Planar inorganic five-membered heterocycles with σ + π dual aromaticity in both S0 and T1 states.

Abstract

Cyclic species being aromatic in both the lowest singlet and triplet electronic states (so-called adaptive aromaticity) are scarce. To date, the reported systems have been mostly organometallic heterocycles with the aromaticities in the two states having the same origin of either σ- or π-electron delocalization (i.e., adaptive σ or π aromaticity). Herein, an exhaustive density functional theory study was conducted for 90 planar inorganic five-membered heterocycles in the forms of XY4 and XY2Z2 (X = O or S; Y and Z = N, P, As, Sb or Bi).
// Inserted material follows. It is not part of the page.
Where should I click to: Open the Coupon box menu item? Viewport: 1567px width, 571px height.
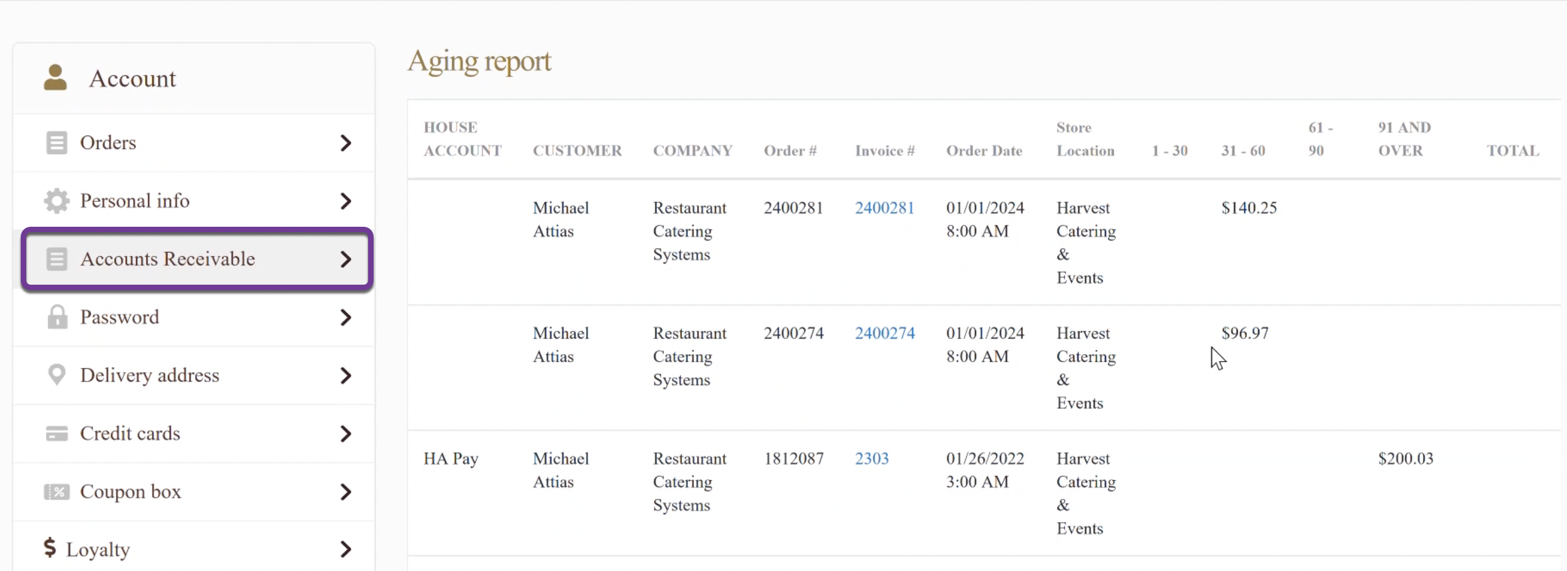click(193, 491)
They all contain 6π electrons and thus should be aromatic and antiaromatic in the lowest singlet and triplet states, respectively, according to classical Hückel's 4n + 2 and Baird's 4n π-electron rules. To our surprise, however, several of them (e.g., ON2As2, ON2Bi2 and SAs2Sb2) exhibit considerable aromatic characters in both S0 and T1 states, as confirmed by multiple aromaticity indices. More interestingly, further analyses reveal that their aromaticities in the two states may unprecedentedly stem from both σ- and π-electron delocalization. Thus, they likely bear unusual adaptive σ + π dual aromaticity. By finding adaptive aromatics in rather simple inorganic unsaturated systems, our work extends this emerging aromaticity concept to the big inorganic world.